On voit bien ce qui a pu attirer Ford dans ce projet, qu’il connaissait donc de longue date : l’opposition vacharde mais pleine de tendresse entre deux officiers qui passent leur temps à s’engueuler et à se battre. Un rôle qu’en d’autres temps, il aurait sans aucun doute confier à Victor McLaglen. Qui d’ailleurs était le capitaine Flagg de Walsh. En 1952, John Wayne était le choix logique de Ford, mais la production préférait James Cagney.
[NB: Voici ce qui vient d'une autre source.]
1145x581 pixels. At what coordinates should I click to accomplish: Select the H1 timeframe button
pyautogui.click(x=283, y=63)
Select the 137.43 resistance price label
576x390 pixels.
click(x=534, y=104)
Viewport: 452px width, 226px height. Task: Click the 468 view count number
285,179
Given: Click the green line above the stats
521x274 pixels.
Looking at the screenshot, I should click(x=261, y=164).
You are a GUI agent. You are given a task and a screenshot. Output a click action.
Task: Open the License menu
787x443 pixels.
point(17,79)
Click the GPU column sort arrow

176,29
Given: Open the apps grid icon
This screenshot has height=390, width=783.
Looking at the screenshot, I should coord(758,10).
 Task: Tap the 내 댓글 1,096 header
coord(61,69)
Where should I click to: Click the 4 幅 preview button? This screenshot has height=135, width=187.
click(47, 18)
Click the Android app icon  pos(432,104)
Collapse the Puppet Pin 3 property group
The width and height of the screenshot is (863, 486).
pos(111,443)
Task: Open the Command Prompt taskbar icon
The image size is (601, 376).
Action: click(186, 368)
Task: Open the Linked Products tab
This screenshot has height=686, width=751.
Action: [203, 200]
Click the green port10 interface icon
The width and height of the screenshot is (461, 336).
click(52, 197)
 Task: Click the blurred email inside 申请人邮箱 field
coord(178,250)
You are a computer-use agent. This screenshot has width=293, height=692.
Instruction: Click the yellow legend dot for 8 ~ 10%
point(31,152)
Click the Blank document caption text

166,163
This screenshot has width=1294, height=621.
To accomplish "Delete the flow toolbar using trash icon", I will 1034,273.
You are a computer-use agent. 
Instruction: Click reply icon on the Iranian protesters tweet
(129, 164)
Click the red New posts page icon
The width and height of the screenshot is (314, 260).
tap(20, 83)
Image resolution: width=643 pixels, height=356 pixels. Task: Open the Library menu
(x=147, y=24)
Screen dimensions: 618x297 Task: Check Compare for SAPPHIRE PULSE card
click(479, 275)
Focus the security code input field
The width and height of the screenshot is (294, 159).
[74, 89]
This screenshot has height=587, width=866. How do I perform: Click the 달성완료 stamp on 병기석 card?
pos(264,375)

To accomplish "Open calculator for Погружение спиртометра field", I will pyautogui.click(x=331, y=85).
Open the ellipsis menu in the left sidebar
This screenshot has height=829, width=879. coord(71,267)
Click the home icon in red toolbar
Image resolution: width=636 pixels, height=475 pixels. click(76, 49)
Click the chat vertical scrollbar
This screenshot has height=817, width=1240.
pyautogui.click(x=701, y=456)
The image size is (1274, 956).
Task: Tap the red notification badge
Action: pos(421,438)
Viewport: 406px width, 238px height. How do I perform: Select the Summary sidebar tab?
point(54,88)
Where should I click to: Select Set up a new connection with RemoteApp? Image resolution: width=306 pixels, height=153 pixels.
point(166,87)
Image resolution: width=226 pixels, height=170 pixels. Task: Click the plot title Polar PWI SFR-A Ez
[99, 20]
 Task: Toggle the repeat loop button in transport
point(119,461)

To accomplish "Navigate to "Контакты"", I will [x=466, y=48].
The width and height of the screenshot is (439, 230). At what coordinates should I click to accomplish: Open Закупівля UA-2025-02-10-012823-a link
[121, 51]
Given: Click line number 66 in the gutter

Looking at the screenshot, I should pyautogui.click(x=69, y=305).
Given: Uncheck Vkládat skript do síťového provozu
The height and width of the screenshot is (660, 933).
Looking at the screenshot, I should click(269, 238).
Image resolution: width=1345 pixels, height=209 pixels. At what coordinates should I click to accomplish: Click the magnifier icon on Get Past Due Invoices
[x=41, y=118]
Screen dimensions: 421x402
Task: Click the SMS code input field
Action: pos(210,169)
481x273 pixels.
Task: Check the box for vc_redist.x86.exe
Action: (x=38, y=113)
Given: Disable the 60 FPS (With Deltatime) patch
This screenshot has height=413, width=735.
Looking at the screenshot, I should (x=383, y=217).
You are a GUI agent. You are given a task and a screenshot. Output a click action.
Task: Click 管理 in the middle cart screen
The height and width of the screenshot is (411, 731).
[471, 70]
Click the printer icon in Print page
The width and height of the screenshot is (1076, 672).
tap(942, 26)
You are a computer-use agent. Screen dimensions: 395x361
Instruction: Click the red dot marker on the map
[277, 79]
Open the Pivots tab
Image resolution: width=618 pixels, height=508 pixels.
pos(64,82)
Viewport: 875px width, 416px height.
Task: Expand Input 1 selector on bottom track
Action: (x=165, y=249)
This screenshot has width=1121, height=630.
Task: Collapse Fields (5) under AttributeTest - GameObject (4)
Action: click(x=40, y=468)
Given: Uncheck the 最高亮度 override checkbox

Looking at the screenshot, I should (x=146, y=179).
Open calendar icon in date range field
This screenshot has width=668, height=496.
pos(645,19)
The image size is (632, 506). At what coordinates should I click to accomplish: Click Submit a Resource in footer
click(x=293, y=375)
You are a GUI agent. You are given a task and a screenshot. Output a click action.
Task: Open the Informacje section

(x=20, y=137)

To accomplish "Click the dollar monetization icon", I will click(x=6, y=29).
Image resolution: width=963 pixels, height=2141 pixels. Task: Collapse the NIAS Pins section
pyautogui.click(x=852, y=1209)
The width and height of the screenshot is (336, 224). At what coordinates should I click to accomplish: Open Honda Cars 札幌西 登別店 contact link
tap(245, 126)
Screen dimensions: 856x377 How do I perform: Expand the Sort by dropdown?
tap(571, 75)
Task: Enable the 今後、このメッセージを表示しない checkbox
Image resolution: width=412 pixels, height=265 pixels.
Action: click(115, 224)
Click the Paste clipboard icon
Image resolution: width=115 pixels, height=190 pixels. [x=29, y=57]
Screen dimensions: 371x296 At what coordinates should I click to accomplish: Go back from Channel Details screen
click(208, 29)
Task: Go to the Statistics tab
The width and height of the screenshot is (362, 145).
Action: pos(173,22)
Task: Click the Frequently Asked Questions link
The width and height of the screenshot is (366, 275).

James Cagney ce sera, donc, que Ford oppose à Dan Dailey, que Ford avait déjà dirigé dans When Willie comes marching home. Et ce double choix de casting est une idée de génie. Parce que Cagney et Dailey viennent du music-hall, et ont une expérience de danseurs. Et parce qu’ils apportent leur sens de la chorégraphie à leur opposition, une incarnation savamment excessive qui donne au film ce ton si proche de la pure comédie.

On sourit, et on rit même franchement devant ce duo qui se dispute inlassablement les faveurs de la belle Française Corinne Calvet. Mais ce marivaudage se heurte constamment aux ordres impitoyables des officiers supérieurs, qui ne cessent de les envoyer au front. Alors la comédie se heurte aux réalités de la guerre, à sa cruauté. Cela donne des scènes déchirantes : cette marche à travers les hautes herbes, où tombent un à un les jeunes recrues ; le face-à-face de Flagg avec la jeune fiancée qui attend vainement son homme…

Le rire devient jaune. L’ironie mordante de Cagney se teinte d’amertume, puis d’écœurement. Ford ne désarme pas, mais finit par resserrer son monde sur l’essentiel : la camaraderie, le sentiment d’appartenance. On en sort avec un sourire bien amer pour le coup, mais assez emballé.